[Material provided]
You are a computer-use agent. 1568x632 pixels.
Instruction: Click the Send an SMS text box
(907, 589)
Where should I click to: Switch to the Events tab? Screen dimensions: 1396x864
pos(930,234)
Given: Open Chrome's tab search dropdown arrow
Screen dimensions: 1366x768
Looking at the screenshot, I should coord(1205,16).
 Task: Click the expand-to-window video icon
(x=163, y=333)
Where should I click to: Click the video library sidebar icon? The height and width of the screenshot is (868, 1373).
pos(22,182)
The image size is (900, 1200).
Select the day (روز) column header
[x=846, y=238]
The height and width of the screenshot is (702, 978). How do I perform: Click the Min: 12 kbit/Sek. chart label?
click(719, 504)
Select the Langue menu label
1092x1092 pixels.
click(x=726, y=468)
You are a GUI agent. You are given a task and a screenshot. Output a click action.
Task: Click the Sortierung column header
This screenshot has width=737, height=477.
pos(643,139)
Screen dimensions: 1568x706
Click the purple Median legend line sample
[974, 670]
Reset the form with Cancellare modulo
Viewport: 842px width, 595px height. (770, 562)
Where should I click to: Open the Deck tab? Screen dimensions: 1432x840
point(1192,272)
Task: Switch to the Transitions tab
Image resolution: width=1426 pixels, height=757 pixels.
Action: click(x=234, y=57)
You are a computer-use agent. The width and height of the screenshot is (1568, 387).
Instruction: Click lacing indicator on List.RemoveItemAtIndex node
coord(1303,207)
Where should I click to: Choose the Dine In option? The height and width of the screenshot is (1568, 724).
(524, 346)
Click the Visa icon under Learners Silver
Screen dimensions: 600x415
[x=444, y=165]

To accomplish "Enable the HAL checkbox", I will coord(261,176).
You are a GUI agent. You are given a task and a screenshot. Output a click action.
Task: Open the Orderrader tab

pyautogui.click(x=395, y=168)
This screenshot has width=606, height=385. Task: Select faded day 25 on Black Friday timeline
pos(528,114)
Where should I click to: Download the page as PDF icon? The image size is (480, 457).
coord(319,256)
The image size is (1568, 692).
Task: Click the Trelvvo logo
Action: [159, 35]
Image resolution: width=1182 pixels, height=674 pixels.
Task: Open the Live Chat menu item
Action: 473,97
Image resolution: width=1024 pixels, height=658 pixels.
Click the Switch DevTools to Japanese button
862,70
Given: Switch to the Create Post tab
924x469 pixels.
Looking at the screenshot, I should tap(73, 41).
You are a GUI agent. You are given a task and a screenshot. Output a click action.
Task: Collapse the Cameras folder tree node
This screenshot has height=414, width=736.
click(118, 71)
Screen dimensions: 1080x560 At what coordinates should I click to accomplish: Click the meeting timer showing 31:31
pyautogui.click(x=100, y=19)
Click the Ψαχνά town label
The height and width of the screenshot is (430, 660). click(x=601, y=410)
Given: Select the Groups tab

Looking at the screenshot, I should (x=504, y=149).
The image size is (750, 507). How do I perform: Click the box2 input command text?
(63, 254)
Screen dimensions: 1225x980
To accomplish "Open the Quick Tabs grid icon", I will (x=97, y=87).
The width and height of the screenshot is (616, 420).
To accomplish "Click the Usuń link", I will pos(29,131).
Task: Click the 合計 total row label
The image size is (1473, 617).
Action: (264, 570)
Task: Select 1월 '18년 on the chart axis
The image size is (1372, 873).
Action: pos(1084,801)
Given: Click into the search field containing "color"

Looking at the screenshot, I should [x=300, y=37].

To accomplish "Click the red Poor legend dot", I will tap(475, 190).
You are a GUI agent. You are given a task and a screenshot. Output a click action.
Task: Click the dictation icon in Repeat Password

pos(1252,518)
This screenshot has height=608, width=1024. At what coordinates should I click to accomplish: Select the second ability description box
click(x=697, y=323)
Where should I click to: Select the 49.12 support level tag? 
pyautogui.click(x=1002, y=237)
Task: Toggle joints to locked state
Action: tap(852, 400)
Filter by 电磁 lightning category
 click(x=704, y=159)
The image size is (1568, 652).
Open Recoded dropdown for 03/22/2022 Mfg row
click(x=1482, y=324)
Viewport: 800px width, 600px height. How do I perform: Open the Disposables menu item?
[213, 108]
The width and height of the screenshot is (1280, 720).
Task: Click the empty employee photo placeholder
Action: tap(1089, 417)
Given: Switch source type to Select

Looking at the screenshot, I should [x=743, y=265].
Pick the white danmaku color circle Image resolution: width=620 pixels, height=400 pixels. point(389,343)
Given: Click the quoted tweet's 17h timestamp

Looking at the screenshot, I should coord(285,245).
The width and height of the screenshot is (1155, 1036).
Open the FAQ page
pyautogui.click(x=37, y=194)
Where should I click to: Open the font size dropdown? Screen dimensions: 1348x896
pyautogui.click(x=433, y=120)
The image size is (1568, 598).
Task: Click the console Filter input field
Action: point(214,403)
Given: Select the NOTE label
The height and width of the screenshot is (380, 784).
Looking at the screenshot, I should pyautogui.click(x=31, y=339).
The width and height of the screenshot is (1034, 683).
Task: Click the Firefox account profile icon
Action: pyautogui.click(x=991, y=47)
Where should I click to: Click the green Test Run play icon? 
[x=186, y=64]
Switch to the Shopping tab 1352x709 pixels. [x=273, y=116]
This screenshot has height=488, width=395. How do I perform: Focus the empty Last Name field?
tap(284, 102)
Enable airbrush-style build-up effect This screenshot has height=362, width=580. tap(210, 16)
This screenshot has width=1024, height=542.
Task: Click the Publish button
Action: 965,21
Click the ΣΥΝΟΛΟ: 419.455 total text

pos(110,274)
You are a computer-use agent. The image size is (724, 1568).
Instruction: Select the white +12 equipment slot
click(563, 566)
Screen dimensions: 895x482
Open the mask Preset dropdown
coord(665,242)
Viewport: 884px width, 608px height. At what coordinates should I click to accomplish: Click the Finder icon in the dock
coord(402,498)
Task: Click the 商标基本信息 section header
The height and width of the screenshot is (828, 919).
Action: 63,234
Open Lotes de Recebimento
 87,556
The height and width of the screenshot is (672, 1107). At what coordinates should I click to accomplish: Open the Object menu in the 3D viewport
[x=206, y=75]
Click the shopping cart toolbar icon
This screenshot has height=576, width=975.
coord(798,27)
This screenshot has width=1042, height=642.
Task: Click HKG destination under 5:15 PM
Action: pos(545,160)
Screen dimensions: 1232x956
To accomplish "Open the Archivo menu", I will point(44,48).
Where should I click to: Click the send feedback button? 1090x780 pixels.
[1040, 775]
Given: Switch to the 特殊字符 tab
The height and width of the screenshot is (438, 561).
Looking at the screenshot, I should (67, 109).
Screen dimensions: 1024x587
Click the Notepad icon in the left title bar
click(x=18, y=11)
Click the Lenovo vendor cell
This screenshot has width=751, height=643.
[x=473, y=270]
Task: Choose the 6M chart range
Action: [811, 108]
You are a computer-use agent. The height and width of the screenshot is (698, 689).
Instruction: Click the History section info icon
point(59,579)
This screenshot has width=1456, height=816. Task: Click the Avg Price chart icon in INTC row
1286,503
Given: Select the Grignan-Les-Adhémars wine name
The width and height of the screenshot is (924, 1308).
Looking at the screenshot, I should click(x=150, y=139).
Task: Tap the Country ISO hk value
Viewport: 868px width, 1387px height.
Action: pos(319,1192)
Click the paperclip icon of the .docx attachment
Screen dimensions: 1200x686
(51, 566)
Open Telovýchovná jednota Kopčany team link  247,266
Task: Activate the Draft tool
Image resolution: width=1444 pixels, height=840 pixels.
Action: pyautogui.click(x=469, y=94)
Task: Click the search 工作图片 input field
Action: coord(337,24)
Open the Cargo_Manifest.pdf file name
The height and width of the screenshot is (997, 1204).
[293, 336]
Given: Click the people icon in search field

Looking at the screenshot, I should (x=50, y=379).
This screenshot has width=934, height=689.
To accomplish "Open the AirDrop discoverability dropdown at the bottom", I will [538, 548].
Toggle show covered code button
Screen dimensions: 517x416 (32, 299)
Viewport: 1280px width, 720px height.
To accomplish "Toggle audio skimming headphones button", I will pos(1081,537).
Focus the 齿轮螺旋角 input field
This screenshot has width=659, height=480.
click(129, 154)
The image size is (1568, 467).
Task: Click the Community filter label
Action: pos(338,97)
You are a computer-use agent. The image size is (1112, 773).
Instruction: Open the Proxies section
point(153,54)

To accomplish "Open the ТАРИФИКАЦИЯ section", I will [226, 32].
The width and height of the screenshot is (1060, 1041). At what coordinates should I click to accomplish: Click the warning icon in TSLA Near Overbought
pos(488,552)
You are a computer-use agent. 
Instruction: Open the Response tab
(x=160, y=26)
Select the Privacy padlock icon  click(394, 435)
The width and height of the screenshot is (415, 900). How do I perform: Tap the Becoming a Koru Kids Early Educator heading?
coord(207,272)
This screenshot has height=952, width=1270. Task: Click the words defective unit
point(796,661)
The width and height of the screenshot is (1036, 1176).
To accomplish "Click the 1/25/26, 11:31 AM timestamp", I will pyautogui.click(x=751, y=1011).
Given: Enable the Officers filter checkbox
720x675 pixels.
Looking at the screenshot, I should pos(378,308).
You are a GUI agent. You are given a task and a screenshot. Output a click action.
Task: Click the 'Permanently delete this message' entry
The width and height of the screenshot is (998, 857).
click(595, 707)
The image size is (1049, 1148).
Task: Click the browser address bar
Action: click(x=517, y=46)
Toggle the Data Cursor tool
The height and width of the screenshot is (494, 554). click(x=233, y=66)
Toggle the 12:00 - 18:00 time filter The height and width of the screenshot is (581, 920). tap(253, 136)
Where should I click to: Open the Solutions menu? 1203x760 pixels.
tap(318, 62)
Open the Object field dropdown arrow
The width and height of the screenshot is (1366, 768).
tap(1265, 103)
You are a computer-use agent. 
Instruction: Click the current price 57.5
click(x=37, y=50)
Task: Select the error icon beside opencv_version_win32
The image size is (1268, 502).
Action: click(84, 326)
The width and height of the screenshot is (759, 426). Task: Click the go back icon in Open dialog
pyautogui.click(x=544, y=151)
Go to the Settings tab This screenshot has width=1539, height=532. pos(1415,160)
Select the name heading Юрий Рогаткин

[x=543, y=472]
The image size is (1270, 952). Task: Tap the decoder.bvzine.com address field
[/Material provided]
* **Task statement**: What lines in the material mention "arrow"? Copy every one of them.

* **Response to the exercise**:
Given: Open Chrome's tab search dropdown arrow
Open the Object field dropdown arrow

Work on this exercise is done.